TASK REQUIREMENTS:
Please print only the top portion of the entries below, ending with the line that contains "Terms of Use (310, 2557)", exactly as written.

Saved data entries
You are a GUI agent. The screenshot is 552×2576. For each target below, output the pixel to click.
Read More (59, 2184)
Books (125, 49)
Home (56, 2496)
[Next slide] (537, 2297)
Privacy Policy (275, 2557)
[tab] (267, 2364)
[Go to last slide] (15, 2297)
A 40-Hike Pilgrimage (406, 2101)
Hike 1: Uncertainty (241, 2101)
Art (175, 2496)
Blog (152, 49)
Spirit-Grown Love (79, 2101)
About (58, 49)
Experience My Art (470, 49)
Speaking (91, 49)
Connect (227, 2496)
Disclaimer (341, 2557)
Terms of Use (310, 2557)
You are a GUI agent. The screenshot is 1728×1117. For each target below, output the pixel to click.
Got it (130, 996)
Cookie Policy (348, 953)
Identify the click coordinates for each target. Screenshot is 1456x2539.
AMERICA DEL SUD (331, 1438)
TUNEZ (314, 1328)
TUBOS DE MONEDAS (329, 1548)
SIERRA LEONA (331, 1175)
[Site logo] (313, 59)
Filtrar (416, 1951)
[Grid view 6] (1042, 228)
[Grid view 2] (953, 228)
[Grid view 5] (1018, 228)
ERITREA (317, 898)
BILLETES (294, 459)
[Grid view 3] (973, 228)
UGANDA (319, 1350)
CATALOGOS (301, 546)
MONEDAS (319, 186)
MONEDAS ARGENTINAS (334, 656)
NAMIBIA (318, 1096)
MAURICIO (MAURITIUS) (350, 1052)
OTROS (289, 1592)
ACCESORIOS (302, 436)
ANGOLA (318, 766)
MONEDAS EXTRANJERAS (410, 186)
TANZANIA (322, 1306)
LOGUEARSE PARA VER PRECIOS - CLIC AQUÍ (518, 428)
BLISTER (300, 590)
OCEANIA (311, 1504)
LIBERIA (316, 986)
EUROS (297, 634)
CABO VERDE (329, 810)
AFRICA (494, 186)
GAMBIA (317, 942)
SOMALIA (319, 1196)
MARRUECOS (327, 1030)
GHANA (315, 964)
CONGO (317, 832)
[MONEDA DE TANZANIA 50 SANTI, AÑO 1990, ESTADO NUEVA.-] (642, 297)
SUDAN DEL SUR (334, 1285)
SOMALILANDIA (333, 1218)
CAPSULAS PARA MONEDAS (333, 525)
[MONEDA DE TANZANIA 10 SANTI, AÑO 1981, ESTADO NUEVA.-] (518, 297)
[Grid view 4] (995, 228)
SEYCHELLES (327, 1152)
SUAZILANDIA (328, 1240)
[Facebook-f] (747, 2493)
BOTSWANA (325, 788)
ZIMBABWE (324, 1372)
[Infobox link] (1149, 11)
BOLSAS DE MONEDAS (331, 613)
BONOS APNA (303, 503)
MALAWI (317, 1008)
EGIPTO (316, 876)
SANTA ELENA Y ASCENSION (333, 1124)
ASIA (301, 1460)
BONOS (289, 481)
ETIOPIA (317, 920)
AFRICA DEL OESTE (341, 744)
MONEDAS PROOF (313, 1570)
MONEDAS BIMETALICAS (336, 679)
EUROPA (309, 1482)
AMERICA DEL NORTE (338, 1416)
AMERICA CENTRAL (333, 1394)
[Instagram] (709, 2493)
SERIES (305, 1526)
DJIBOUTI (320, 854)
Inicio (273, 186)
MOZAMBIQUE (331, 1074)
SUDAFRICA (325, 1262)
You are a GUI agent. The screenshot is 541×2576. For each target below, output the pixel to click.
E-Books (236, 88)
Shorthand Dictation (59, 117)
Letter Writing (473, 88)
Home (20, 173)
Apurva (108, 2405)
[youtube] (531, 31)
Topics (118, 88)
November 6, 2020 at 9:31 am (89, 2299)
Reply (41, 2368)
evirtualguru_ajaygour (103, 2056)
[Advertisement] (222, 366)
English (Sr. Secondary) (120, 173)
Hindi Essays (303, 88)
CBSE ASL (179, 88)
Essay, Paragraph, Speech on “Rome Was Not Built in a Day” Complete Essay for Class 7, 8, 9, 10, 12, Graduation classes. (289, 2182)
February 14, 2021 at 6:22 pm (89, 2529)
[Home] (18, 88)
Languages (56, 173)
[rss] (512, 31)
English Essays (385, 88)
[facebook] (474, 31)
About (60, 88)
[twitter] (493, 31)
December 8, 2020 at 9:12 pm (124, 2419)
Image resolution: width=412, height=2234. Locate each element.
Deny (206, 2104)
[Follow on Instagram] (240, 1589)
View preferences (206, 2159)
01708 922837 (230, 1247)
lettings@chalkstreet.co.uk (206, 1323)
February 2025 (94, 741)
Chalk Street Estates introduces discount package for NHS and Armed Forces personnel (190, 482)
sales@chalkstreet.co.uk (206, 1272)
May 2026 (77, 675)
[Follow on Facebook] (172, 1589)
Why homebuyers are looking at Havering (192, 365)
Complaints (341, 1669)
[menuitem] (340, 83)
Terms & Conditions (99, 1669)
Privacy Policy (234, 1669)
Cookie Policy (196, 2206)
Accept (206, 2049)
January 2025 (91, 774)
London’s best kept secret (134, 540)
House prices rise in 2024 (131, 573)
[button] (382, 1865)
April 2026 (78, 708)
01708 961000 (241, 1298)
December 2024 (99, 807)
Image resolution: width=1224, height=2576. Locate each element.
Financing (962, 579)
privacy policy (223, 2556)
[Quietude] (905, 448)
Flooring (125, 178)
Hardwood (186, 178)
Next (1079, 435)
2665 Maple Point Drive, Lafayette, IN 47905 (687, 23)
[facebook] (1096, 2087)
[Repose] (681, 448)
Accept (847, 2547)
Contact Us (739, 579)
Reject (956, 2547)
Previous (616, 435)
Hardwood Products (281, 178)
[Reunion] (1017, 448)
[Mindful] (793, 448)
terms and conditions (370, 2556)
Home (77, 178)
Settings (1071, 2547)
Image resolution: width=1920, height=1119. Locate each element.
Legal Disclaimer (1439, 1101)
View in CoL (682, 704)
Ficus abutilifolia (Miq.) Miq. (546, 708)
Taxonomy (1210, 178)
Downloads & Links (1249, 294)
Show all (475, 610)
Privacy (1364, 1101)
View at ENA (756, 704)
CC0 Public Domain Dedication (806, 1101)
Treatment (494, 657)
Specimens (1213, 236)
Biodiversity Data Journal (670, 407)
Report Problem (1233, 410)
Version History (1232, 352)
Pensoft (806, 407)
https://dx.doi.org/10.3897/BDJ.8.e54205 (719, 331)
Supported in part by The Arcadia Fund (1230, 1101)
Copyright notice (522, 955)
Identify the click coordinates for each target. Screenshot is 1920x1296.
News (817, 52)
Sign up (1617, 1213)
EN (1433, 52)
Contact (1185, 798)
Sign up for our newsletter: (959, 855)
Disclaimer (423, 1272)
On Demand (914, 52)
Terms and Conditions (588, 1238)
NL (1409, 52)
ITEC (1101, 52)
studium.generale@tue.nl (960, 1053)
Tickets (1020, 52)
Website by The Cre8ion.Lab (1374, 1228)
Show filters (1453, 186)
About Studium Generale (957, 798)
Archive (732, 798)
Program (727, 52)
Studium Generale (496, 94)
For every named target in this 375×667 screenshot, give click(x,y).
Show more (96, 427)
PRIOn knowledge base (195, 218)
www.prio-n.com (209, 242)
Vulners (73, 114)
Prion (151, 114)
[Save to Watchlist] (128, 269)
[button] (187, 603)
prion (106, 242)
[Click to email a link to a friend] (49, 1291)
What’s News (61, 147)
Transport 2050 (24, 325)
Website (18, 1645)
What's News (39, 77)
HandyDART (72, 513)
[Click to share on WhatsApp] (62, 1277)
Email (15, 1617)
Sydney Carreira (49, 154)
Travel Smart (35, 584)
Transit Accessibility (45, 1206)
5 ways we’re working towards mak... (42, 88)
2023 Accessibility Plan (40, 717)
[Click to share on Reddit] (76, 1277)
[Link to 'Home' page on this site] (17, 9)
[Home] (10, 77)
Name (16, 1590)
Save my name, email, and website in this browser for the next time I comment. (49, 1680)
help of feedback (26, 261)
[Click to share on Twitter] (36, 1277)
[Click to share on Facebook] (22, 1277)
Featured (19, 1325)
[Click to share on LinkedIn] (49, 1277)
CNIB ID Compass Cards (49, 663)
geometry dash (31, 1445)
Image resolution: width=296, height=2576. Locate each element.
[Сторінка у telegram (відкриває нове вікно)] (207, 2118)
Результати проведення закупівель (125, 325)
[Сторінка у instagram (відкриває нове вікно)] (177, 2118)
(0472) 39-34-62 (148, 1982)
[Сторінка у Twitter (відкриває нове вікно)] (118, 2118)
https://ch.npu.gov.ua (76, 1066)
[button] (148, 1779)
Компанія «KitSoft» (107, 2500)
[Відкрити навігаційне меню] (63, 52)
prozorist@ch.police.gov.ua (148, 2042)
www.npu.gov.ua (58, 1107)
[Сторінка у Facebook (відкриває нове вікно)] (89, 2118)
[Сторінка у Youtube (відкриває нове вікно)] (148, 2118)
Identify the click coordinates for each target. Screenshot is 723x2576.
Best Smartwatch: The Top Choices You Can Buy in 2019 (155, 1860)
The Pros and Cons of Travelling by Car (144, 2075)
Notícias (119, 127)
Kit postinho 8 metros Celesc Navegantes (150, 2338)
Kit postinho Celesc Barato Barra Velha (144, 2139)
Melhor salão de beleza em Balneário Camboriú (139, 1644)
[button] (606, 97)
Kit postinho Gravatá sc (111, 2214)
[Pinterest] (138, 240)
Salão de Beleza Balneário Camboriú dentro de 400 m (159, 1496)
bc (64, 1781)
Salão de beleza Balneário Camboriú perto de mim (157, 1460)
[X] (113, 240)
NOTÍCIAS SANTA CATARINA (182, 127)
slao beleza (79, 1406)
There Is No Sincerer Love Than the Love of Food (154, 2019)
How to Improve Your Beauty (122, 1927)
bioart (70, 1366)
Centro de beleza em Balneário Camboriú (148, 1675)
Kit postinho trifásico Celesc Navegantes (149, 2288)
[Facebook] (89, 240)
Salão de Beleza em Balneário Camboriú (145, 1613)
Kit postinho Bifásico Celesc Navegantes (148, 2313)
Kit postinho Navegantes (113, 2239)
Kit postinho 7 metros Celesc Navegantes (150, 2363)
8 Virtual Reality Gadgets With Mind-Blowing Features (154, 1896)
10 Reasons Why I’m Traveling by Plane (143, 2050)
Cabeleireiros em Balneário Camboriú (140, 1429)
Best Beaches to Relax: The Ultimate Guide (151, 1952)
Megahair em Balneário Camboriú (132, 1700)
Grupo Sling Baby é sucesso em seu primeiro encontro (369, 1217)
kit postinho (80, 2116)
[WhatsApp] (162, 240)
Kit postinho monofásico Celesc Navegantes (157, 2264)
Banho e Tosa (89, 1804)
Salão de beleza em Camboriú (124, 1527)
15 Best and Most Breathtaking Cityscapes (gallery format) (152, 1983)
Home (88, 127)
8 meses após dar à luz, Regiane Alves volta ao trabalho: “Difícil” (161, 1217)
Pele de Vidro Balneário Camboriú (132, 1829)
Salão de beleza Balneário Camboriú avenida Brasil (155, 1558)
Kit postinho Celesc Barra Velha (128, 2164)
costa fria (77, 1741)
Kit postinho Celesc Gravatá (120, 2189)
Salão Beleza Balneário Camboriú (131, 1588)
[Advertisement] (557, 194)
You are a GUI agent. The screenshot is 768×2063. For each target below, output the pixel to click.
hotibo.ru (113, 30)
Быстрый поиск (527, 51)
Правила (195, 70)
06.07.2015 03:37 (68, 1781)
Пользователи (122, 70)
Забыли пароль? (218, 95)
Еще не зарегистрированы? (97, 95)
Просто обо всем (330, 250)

YOUR RESPONSE:
You are a GUI agent. The screenshot is 552×2576. For each target below, output the pixel to click.
Read More (59, 2184)
Books (125, 49)
Home (56, 2496)
[Next slide] (537, 2297)
Privacy Policy (275, 2557)
[tab] (267, 2364)
[Go to last slide] (15, 2297)
A 40-Hike Pilgrimage (406, 2101)
Hike 1: Uncertainty (241, 2101)
Art (175, 2496)
Blog (152, 49)
Spirit-Grown Love (79, 2101)
About (58, 49)
Experience My Art (470, 49)
Speaking (91, 49)
Connect (227, 2496)
Disclaimer (341, 2557)
Terms of Use (310, 2557)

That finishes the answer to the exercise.